*WHAT TO WORK ON*: Reproduce verbatim only the line that holds "Task: Toggle Match" and the lines that follow it to the end of the listing.

*EXERCISE INPUT*:
◆ ◆ ◆ ◆ ◆
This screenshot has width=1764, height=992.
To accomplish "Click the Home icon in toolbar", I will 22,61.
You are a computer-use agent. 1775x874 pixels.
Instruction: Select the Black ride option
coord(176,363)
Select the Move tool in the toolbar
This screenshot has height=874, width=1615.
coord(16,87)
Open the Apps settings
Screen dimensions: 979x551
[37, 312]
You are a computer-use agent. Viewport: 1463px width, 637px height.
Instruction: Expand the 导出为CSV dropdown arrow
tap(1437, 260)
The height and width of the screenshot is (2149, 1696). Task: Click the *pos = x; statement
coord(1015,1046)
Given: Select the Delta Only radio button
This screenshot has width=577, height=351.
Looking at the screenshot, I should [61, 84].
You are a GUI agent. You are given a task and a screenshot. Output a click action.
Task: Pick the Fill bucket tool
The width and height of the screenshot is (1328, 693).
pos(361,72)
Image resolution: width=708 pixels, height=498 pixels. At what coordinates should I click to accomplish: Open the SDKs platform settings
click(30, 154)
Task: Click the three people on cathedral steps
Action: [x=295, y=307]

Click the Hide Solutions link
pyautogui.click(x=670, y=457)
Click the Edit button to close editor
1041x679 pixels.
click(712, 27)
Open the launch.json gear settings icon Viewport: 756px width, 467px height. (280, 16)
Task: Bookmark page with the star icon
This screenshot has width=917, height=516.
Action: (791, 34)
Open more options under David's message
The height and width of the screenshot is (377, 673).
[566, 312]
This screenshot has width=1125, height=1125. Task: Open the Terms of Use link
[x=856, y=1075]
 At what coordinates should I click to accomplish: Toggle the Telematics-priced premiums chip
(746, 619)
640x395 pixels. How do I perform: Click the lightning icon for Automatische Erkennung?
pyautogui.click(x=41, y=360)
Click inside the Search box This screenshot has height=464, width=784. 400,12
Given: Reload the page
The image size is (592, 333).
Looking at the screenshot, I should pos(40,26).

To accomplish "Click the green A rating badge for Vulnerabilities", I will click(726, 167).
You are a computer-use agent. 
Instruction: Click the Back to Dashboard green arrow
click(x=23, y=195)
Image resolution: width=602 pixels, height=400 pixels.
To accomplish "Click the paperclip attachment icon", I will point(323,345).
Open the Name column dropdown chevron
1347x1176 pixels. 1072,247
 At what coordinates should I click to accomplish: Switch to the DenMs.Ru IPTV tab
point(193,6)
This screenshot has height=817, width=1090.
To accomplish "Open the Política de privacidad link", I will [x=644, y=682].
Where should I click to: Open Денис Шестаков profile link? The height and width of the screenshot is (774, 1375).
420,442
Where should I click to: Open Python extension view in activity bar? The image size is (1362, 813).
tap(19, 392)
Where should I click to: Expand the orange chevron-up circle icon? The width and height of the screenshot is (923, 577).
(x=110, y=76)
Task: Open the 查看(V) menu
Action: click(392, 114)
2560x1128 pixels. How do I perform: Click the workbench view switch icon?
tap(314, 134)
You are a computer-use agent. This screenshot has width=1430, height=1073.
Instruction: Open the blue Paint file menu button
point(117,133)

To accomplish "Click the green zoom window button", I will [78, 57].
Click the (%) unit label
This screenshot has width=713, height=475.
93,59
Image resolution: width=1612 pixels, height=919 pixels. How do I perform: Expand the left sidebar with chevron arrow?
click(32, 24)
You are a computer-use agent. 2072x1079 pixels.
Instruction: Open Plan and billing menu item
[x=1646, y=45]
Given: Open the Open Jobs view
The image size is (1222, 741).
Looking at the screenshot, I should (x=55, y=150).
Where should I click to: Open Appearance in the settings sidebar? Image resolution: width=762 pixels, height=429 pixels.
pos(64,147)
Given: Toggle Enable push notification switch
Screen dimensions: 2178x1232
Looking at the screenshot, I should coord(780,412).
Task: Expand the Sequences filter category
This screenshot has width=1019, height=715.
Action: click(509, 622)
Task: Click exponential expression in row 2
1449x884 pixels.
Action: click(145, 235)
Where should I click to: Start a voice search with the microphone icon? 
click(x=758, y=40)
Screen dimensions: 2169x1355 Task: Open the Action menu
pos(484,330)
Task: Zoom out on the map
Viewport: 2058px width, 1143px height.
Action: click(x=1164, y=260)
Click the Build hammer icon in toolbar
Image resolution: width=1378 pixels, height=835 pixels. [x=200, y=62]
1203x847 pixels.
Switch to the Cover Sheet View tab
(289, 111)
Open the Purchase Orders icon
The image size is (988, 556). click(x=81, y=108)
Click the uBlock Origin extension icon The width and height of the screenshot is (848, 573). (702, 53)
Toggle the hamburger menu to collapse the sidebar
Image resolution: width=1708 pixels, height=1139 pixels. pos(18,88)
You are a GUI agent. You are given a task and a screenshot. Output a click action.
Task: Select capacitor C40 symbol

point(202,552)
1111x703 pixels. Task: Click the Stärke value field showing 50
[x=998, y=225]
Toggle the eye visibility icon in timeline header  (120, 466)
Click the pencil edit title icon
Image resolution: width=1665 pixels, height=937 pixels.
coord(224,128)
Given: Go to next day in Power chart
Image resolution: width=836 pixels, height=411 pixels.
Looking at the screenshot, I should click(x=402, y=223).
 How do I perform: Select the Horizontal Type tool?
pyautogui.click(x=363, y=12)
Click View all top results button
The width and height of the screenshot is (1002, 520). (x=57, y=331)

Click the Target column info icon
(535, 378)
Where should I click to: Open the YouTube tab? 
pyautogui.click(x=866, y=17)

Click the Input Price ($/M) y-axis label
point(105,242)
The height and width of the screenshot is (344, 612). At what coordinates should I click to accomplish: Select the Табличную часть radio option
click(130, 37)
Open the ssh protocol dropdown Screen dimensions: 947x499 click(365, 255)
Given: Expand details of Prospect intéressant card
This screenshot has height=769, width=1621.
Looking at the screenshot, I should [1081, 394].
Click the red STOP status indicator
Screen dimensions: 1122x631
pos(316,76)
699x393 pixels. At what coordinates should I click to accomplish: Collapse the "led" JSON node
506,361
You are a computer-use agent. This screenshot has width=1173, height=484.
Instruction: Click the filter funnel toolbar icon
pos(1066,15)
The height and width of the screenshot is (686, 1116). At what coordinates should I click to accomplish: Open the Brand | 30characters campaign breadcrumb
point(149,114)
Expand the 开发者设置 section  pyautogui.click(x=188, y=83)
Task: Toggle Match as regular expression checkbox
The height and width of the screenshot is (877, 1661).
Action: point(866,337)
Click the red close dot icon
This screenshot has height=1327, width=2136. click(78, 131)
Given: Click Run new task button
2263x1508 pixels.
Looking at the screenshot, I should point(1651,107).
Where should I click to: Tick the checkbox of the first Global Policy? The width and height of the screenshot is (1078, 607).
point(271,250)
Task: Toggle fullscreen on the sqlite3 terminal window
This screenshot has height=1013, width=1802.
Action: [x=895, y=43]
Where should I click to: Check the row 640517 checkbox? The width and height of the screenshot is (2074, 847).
◆ ◆ ◆ ◆ ◆
*PROBLEM SOLUTION*:
Task: Toggle Match as regular expression checkbox
The height and width of the screenshot is (877, 1661).
Action: point(866,337)
Click the red close dot icon
This screenshot has height=1327, width=2136. click(78, 131)
Given: Click Run new task button
2263x1508 pixels.
Looking at the screenshot, I should point(1651,107).
Where should I click to: Tick the checkbox of the first Global Policy? The width and height of the screenshot is (1078, 607).
point(271,250)
Task: Toggle fullscreen on the sqlite3 terminal window
This screenshot has height=1013, width=1802.
Action: [x=895, y=43]
Where should I click to: Check the row 640517 checkbox? The width and height of the screenshot is (2074, 847).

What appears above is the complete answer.